··· Bloc de texte

Connaître la vérité toute nue ? Vous y parviendrez rarement. Au nom de la morale et de la religion les Hommes la revêtent trop souvent d’un voile pudibond ou d’oripeaux horribles.

Ce n’est pas tout à fait par charité chrétienne que l’écrivain Nota (Gilles David) a recueilli Ersilia (Cécile Coustillac) la suicidaire. Ce n’est pas par désespoir amoureux qu’elle a voulu mourir, enfin, un peu quand même… Mais il est difficile de dénouer le fil de la vérité dans l’écheveau des mensonges. Pirandello nous le dit depuis 1917 avec Chacun sa vérité et Les Grelots du fou jusqu’à ce Vêtir ceux qui sont nus créé en 1922. Il poursuivra cette quête tout au long d’une œuvre qui fouille les faiblesses des hommes et les plaint plus qu’il ne les juge.

Elle est bouleversante Cécile Coustillac, dans ce rôle de jeune fille séduite et que le désir de vivre a abandonnée. Elle touche « l’extrême fond », et dans son « petit ensemble bleu clair » qui lui donne l’air d’une collégienne, elle a atteint ce désespoir dont parle Kierkegaard, ce dégoût de la vie, où même l’espoir de la mort n’existe plus. Elle parle de sa vie vide, et crache son mépris à la face des hommes qui l’ont niée. A Franco (Antoine Mathieu) son séducteur qui l’a éveillée aux plaisirs de la chair et qui se dit bourrelé de remords, mais uniquement depuis que sa fiancée l’a mis à la porte. Elle oppose le même visage buté à Grotti (Sharif Andoura) le maître qui a profité « du feu » que Franco avait « allumé » en elle, et l’a avilie jusqu’à la haine, jusqu’au drame qui a causé la mort de l’enfant dont elle était la nurse. « Tous des chiens ! » qui ne comprennent pas qu’il lui est impossible de vivre.

······
··· Entrées affichées

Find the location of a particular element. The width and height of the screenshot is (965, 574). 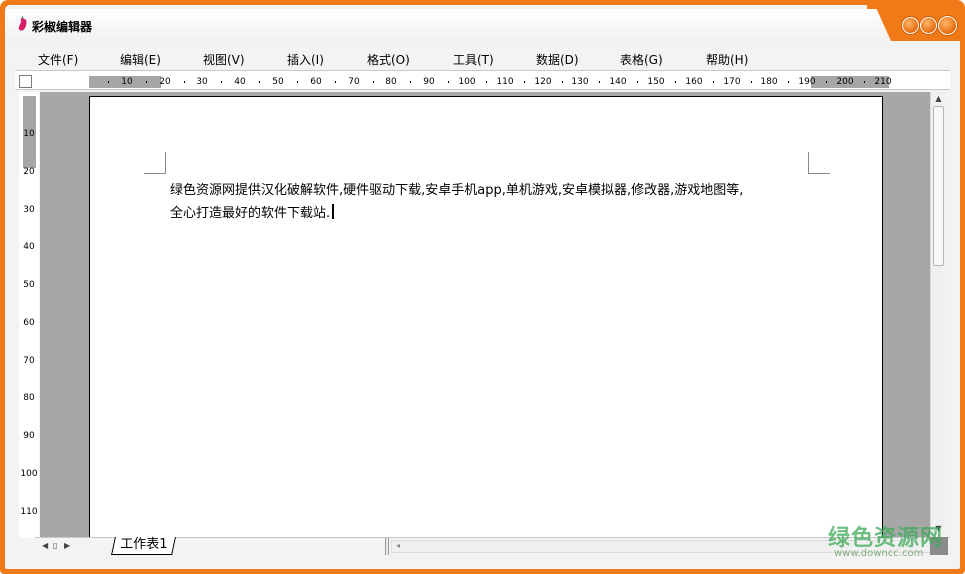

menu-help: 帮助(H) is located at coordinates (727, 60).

······
··· Entrées affichées

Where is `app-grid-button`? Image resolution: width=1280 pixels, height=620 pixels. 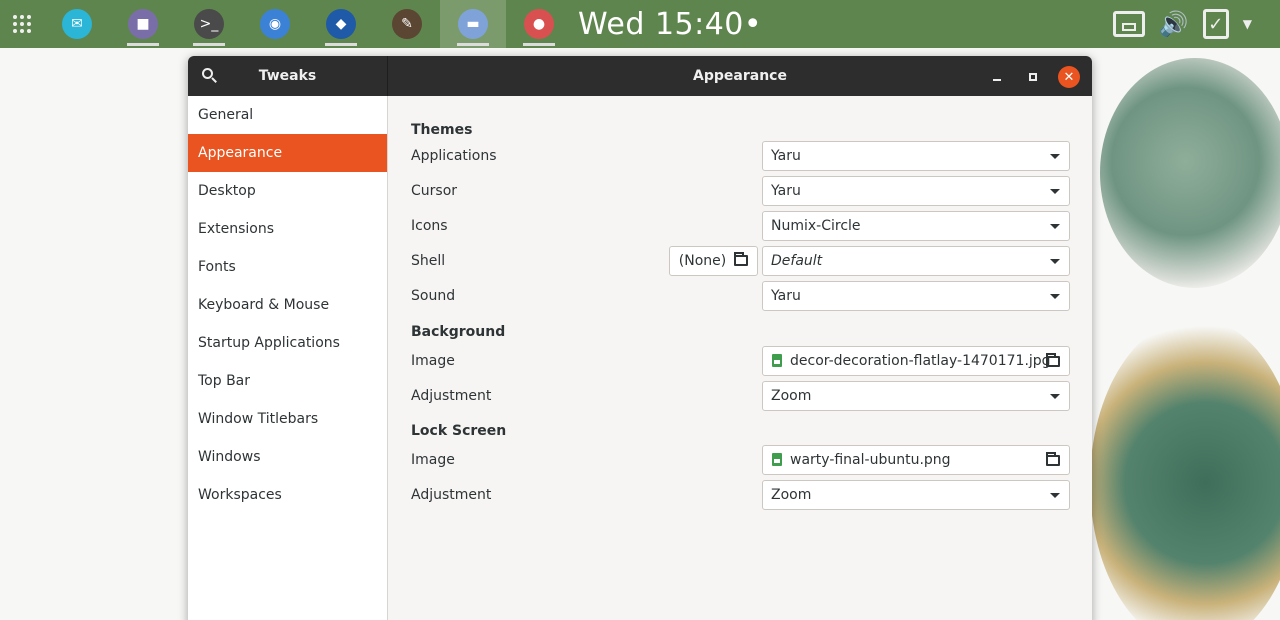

······

Liste des tâches:
1 > D'après la critique de Vêtir ceux qui sont nus, en quelle année Pirandello a-t-il créé cette pièce ?
2 > Recopiez le passage de la critique de Vêtir ceux qui sont nus qui commence à « Ce n’est pas tout » et se termine à « ne les juge. ».
3 > Prolongez la critique de Vêtir ceux qui sont nus en reprenant juste après sa dernière phrase.
Les enregistrements proviennent d'une autre source que le texte.

Réponses:
1 > En 1922.

2 >
Ce n’est pas tout à fait par charité chrétienne que l’écrivain Nota (Gilles David) a recueilli Ersilia (Cécile Coustillac) la suicidaire. Ce n’est pas par désespoir amoureux qu’elle a voulu mourir, enfin, un peu quand même… Mais il est difficile de dénouer le fil de la vérité dans l’écheveau des mensonges. Pirandello nous le dit depuis 1917 avec Chacun sa vérité et Les Grelots du fou jusqu’à ce Vêtir ceux qui sont nus créé en 1922. Il poursuivra cette quête tout au long d’une œuvre qui fouille les faiblesses des hommes et les plaint plus qu’il ne les juge.

3 >
Stéphane Braunschweig, le metteur en scène, choisit un décor emboîté dans des cloisons matelassées obscures qui feutrent les murs du meublé de Madame Onoria (Hélène Schwaller), où la jeune Emma (Anne-Laure Tondu) fait le ménage. Ainsi ces deux femmes s’inscrivent dans une société doublement close où règne une morale hypocrite qui s’offusque au nom de la bienséance, mais pleure au récit des malheurs d’Ersilia. Il décale l’action dans une époque plus proche de la nôtre puisque les costumes (Thibaut Vancraenenbrock) évoquent plus les années 70 que les années 20, et que le journaliste (Thierry Paret) tient une caméra.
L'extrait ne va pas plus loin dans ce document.